Science in the News

Life in a Twinkling

by Dr. Hugh Ross

Popular knowledge of the asteroid collision 65 million years ago in Mexico's Yucatan Peninsula, the collision that wiped out the dinosaurs, has greatly increased in recent years perhaps because interest in dinosaurs is so universal and because the evidence has progressed from strong to undeniable.1 One question has lingered, however: Was the asteroid collision more likely responsible for most of the Cretaceous Tertiary (C-T) extinctions or for all of them?

A recent discovery tips the scale toward all. Core drills into marine deposits studied by a team of American paleoceanographers show that such microorganisms as foraminifera, nannoplankton, and dinoflagellates flourished until deposition of the debris layer caused by that collision; then suddenly, they vanished.2 That asteroid packed a powerful punch.

How wide is that debris layer? About 5,000 years wide. And what do we se in the layer above it? Life, life, and more life--new species marking the beginning of the Tertiary period.2, 3 The search for answers about the extinction has led to the most important speciation discovery to date.

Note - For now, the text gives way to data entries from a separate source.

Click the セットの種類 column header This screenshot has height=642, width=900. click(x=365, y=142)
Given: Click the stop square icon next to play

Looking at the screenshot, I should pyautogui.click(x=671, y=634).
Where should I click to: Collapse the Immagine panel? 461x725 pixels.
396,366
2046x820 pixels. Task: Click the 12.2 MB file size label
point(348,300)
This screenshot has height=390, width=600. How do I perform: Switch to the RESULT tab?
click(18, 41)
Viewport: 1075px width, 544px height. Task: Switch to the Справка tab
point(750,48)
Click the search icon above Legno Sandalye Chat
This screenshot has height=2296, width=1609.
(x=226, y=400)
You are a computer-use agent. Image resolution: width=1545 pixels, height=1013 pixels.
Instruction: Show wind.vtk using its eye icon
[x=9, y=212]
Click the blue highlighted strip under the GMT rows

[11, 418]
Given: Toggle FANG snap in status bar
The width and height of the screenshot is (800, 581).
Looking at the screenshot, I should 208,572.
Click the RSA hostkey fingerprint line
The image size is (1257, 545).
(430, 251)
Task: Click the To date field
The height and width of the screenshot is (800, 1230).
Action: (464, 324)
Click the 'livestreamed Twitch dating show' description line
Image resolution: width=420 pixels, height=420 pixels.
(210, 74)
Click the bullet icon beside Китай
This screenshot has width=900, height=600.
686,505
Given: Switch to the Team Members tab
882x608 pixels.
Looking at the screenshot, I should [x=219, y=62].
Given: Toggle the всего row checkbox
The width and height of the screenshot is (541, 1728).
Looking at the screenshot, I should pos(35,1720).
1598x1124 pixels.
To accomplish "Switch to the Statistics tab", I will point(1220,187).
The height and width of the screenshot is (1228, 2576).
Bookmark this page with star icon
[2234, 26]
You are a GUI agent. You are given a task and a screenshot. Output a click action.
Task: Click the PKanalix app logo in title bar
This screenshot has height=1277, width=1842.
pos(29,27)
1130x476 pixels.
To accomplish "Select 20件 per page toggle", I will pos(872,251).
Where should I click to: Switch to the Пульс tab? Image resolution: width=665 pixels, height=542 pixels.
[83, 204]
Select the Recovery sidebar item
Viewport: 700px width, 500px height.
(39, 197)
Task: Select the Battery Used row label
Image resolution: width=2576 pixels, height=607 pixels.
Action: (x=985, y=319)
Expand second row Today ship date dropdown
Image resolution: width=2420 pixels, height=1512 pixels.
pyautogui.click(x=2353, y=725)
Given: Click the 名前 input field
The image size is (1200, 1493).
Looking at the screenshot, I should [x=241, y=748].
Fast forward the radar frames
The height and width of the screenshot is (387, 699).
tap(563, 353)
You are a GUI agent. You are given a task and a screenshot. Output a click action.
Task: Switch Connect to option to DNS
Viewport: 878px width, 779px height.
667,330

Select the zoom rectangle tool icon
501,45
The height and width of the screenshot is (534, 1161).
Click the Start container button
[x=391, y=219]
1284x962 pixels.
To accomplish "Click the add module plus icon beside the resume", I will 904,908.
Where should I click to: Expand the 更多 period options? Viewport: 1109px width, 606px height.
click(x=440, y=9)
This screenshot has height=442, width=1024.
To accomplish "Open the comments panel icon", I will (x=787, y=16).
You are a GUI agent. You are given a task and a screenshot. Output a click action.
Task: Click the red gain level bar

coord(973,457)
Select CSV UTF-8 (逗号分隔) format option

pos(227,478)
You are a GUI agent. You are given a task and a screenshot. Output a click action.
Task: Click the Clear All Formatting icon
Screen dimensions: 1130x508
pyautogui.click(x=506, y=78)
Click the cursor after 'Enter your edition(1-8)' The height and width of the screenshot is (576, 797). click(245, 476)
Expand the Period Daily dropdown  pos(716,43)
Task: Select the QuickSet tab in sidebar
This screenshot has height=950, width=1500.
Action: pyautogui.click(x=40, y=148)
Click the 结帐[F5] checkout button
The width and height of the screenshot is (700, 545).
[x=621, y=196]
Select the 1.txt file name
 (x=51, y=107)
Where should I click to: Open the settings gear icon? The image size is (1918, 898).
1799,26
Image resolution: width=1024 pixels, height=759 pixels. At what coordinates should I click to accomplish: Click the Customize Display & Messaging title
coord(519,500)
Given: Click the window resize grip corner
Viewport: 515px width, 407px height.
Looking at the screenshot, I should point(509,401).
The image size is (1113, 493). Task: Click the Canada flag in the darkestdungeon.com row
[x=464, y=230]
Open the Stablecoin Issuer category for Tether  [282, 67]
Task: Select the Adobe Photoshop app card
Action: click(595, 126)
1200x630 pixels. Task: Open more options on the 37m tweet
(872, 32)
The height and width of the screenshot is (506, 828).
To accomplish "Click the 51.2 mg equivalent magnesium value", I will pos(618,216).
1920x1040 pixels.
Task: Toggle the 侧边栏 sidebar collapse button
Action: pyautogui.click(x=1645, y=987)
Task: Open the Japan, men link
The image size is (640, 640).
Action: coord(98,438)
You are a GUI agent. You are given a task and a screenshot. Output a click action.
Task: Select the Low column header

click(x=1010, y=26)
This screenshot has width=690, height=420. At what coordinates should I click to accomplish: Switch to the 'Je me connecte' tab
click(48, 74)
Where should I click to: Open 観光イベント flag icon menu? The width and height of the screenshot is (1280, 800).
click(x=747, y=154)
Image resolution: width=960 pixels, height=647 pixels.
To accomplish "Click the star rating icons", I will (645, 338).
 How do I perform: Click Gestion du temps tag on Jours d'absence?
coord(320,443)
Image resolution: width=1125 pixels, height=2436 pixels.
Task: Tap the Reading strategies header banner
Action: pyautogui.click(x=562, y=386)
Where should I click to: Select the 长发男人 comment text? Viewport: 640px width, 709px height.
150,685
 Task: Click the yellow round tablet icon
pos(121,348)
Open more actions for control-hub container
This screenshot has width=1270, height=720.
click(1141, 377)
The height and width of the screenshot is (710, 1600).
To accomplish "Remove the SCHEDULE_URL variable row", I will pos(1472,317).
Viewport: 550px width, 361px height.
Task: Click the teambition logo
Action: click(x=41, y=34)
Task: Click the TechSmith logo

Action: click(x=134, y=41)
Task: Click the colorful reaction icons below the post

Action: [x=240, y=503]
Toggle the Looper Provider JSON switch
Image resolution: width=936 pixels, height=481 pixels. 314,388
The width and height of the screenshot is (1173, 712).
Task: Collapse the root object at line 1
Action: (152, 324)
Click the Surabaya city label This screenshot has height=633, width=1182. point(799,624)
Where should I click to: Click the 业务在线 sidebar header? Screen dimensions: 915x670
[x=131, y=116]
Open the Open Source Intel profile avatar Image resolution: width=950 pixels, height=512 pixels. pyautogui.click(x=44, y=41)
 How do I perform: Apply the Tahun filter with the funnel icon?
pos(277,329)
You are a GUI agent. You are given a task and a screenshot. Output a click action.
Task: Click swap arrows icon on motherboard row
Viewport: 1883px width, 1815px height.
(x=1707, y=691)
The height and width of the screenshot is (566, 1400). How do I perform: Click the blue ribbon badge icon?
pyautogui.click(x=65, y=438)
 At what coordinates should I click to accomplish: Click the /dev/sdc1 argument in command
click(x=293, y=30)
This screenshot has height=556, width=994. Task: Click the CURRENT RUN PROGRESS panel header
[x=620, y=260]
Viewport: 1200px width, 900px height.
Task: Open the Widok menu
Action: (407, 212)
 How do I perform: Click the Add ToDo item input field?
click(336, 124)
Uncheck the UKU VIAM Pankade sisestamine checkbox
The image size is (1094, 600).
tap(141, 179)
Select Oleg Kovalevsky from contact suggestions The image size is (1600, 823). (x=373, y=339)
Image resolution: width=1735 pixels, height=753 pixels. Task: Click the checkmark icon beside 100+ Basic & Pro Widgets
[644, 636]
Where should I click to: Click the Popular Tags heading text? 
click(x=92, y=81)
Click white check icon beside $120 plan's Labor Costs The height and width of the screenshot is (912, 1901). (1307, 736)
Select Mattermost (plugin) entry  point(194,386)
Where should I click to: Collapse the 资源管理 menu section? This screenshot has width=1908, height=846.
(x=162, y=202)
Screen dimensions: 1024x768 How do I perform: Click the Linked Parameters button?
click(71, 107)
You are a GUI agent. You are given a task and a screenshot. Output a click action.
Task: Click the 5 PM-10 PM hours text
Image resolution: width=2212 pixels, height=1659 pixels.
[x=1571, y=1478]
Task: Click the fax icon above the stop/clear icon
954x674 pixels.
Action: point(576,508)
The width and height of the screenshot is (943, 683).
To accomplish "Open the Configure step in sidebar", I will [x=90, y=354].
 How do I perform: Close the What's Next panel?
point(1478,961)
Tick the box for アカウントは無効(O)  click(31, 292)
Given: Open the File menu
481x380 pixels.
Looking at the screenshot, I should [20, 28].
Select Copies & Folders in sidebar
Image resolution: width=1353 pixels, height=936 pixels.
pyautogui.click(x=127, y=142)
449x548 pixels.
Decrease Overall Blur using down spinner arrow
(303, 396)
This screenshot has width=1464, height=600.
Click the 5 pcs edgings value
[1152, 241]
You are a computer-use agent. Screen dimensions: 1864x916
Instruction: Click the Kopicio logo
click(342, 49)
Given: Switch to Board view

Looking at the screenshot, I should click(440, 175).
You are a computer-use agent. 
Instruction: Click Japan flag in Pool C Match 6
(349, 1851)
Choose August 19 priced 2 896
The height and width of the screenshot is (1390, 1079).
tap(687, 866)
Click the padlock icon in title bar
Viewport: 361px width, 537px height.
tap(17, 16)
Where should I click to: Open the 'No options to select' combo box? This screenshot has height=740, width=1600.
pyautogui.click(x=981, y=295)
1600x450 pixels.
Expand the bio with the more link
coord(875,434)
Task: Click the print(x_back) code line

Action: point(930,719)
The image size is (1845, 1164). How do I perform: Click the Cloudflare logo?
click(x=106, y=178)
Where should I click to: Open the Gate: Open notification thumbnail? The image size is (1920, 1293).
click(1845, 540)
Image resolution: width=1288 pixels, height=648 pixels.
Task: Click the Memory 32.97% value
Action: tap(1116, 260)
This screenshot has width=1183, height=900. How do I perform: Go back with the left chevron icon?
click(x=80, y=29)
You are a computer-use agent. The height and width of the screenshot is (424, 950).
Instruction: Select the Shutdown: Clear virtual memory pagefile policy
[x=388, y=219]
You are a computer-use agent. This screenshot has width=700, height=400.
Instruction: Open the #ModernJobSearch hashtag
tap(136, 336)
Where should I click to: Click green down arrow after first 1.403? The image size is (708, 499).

Consider our designation of the Cambrian speciation. We refer to it as an "explosion," a sudden burst of new life forms. This "sudden" burst occurred in a span that measures about 5 million years (it may be much briefer, but 5 million represents the current limit of our measuring capability for that era.) By comparison, this 5,000 years burst represents a geologic eye blink.

By anyone's estimation, mindless natural processes cannot be responsible for the appearance of so many new and different species in this miniscule time frame. If we can rule out any imaginable natural explanation, good science require that we leave the door open to a supernatural explanation.

References:

  1. Hugh Ross, "Dinosaur's Disappearance No Longer a Mystery," Facts & Faith, v. 5, n. 3 (1991) p. 1.
  2. Richard A. Kerr, "Cors Document Ancient Catastrophe," Science, 275 (1997), p. 1265.
  3. P. Smaglik, "Mud Time Line Clarifies Dinosaurs' Demise," Science News, 151 (1997), p. 133.